Iraqi and American officials said the operation that killed Mr. al-Issawi was months in the making as they closed in on lower-level ISIS leaders in mountain hide-outs near Kirkuk and gathered intelligence about what appeared to be a new center of ISIS operations there.
Mr. al-Issawi, originally from the Iraqi city of Falluja, crossed back into Iraq six months ago through the porous border with the Kurdish-controlled sector of eastern Syria.
In addition to the airstrikes, the operation included raids on ISIS guesthouses by Iraqi counterterrorism forces, according to an Iraqi military statement.
Although the last major ISIS attack in Baghdad was two years ago, the group carries out regular operations in provinces farther north.
“The intel showed that this guy was active as a coordinator of Islamic state operations,” said Michael Knights, the Jill and Jay Bernstein Fellow for security and military affairs at the Washington Institute for Near East Policy. “Iraq is still probably the largest operating environment for ISIS so it effectively means that he’s country manager of the largest subsidiary.”

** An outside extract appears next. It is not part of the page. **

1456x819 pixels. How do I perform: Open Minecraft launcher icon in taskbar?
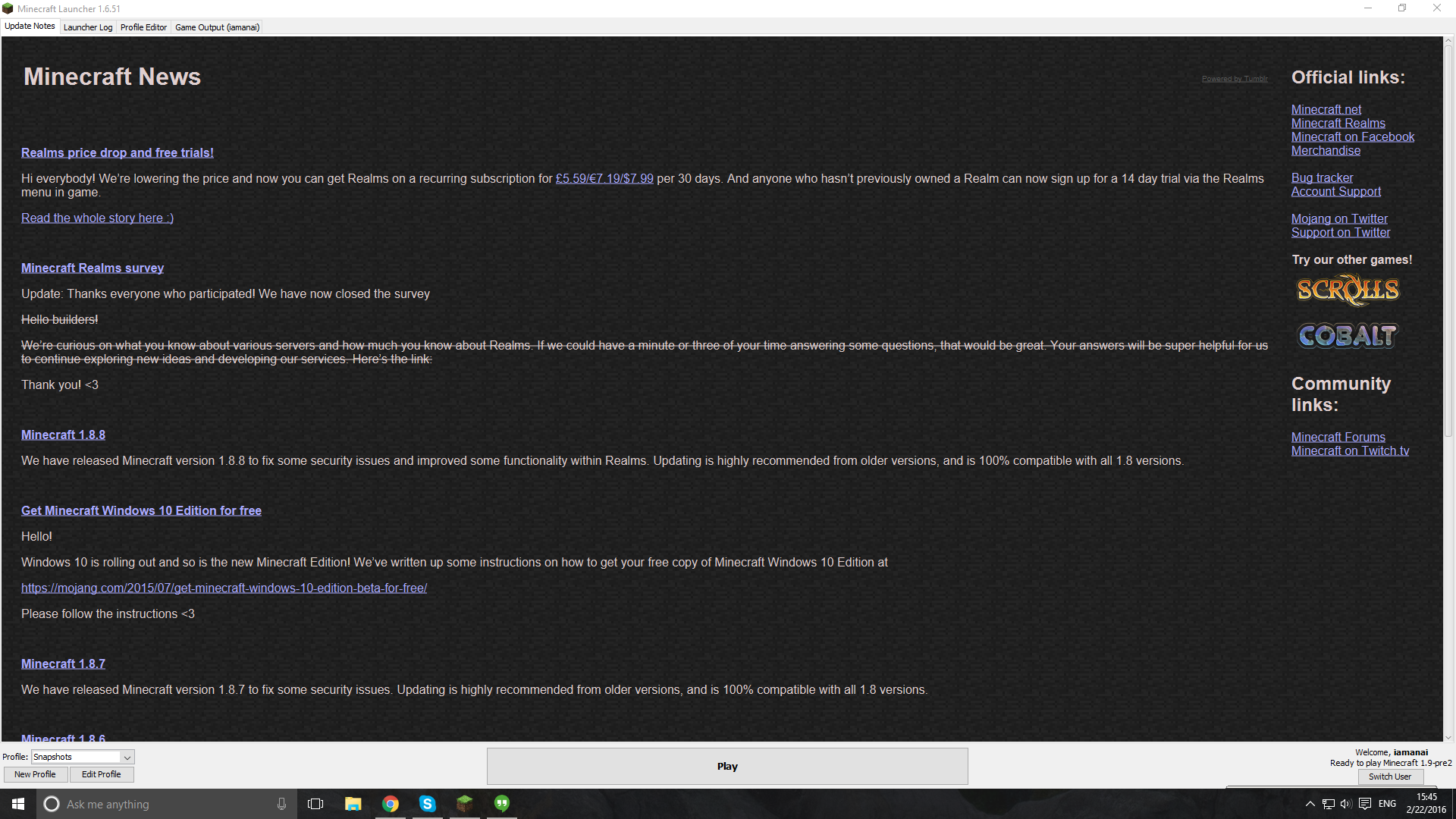(x=464, y=804)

At its height, ISIS controlled almost a third of Iraqi territory and entire provinces of Syria after declaring a caliphate in 2014 with Mosul as its capital. American-backed, Kurdish-led forces drove the group out of the last piece of territory it held — near the city of Baghuz in Syria — two years ago.

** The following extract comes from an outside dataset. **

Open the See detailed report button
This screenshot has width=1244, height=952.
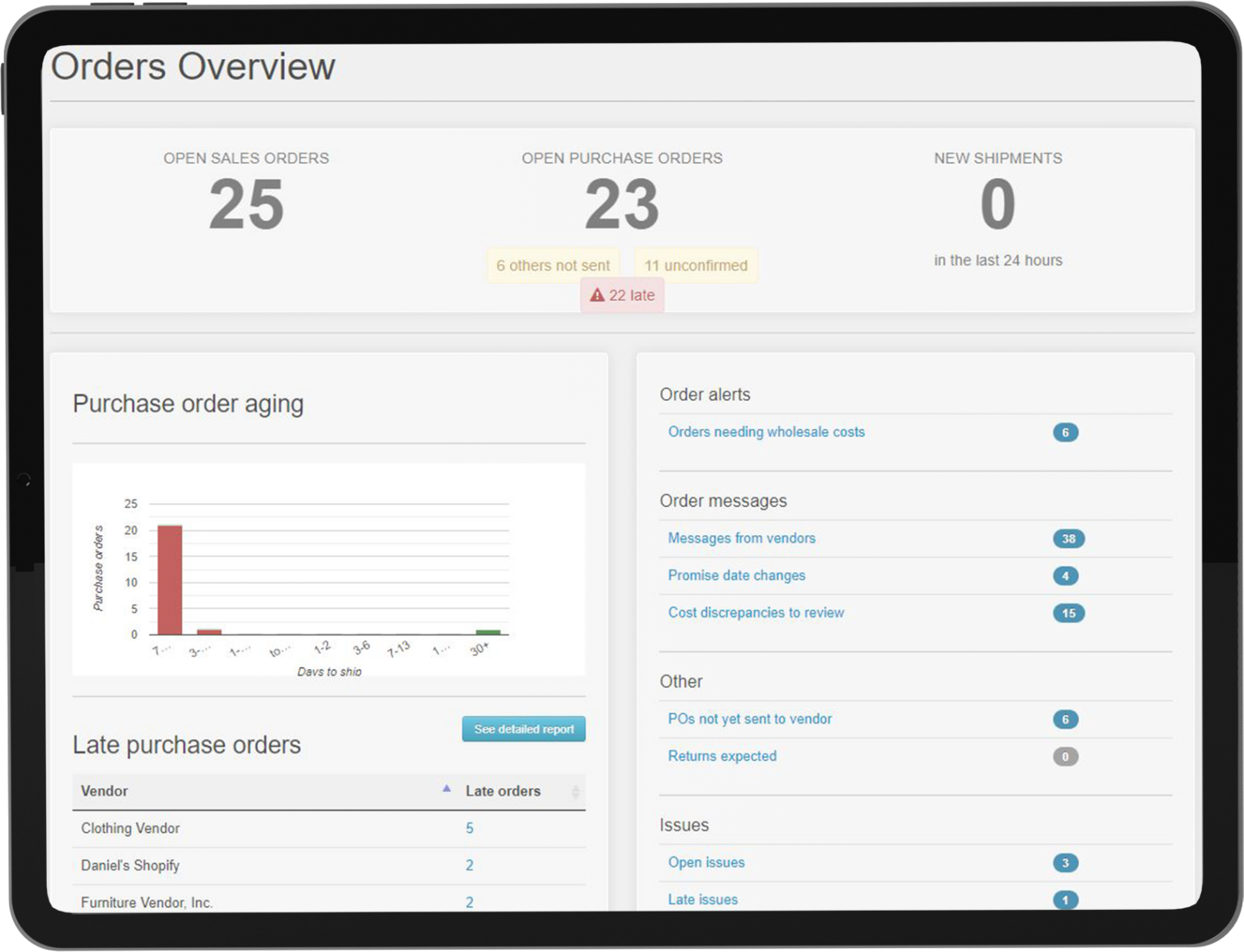point(523,729)
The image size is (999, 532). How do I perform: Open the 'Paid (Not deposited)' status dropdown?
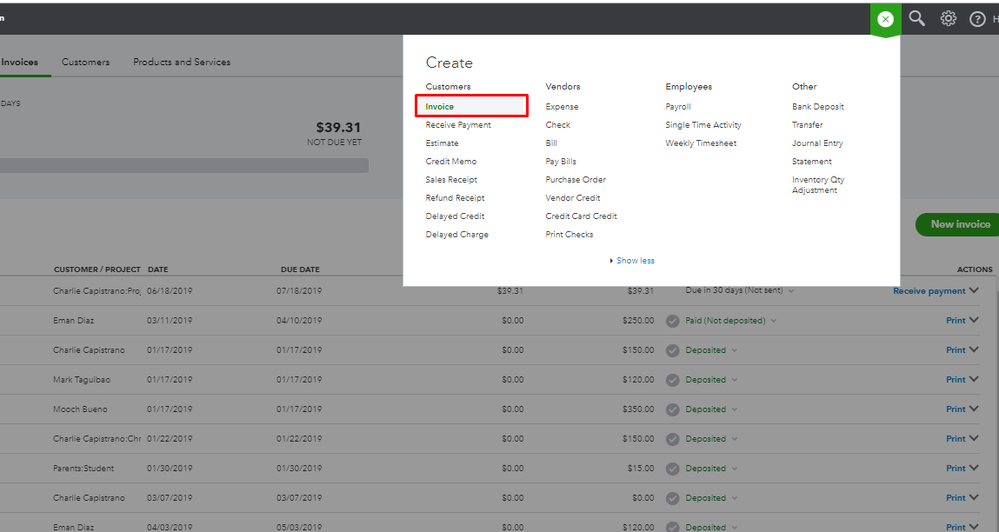click(773, 321)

The killing of Mr. al-Issawi “demonstrates to the Iraqi people that the government is capable of effective action,” Mr. Knights said.
The crucial American help in the raid came amid increased political pressure by pro-Iran groups in Iraq to expel U.S. troops from the country.
After recent reductions by the Trump administration, the United States has about 2,500 troops left on three Iraqi military bases. While Iraqi capability in fighting ISIS has improved, the country still relies on intelligence, surveillance assets and air support from the U.S.-led coalition.
“From an operational point of view it’s important that ISIS is disrupted as much as possible but it obviously needs a lot of follow-up,” said Sajad Jiyad, an Iraq-based fellow with the Century Foundation. “ISIS has shown that it’s quite resilient and able to pop up in small cells, particularly in rural areas and in difficult terrain, and also targeting territory that is very difficult for the Iraqi forces to constantly police.”
Mr. Jiyad said he believed U.S. forces would gain good will through their help in anti-ISIS operations. But he said the U.S. drone strike that killed a senior Iraqi security official along with the Iranian commander Gen. Qassim Suleimani in Baghdad last year carried more weight in bolstering opposition to American troops in Iraq.
After the drone strike, the Iraqi Parliament passed a resolution demanding the government expel American forces from Iraq, a move that has not been implemented.
“The presence of U.S. forces is part of a larger issue not related to Daesh,” Mr. Jiyad said. “These sort of things you can’t just wash away with ‘the U.S. has been helpful against ISIS.’”
Eric Schmitt contributed reporting from Washington.